Speaking at the recent SMSF Association Technical Day Series 2018 in Sydney, AIA Australia technical manager Natasha Panagis said the situation presents itself as a result of a combination of a few pieces of legislation, as well as the ATO’s confirmed treatment of life insurance proceeds.
“Although we can’t actually add to a pension interest once it’s commenced by the way of contribution, other additions are possible and those additions are investment earnings. Now the tax regs [Income Tax Assessment Regulations] actually define insurance proceeds as investments,” Panagis noted.
“The super legislation [Superannuation Industry (Supervision) Regulations 5.03(2) and 5.02(3)] says that both investment earnings and costs must be allocated or distributed in a fair and reasonable manner to members of the fund.
“So what does fair and reasonable mean?

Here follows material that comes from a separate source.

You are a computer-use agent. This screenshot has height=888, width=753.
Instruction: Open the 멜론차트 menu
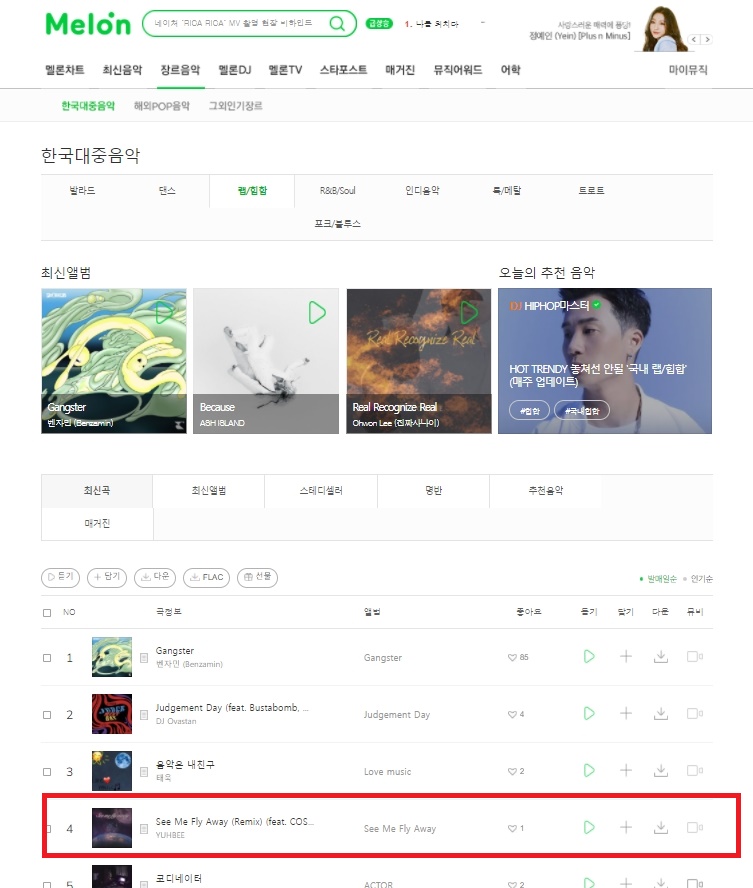pyautogui.click(x=65, y=70)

The ATO defines that, specifically in regard to this situation in regard to insurance premiums and corresponding proceeds, if an insurance premium was debited from a particular fund account, then it would be fair and reasonable for those proceeds to go back in to that account.
“They confirmed that in their NTLG (National Tax Liaison Group) meeting in September 2009 and further reconfirmed that in another NTLG meeting in June 2012.
“So the tax legislation is okay with it, the super legislation is okay with it and the ATO is fine with it.”
This would allow a surviving beneficiary of the reversionary pension to commence their own account-based pension well above the $1.6 million TBC, she said.
She illustrated this through an example where the deceased member’s reversionary account-based pension was worth $1.6 million at the time of death and the member had taken out life cover of $1 million where the premiums had been paid from that same pension.
Assuming the surviving member had no pension in place, and that the insurance proceeds were paid out within 12 months of the deceased member’s death, the surviving member could commence a pension to the value of $2.6 million, she said.
The reason being the proceeds from the life cover would be treated as investment earnings and would not count towards the surviving member’s TBC, she said.
She emphasised the strategy could only work if the deceased member’s pension was reversionary because only under those circumstances could the surviving member commence their pension 12 months after the deceased member’s death, which would allow enough time to incorporate the insurance proceeds.
“This could prove to be a great strategy for those clients who are in retirement phase, who do require insurance cover, and will allow the beneficiary to continue having a pension upon their death,” she said.
“It’s quite common these days to have clients who are pre-retirees close to retirement and still carrying a whole lot of capital debt, so it does suit that type of client.”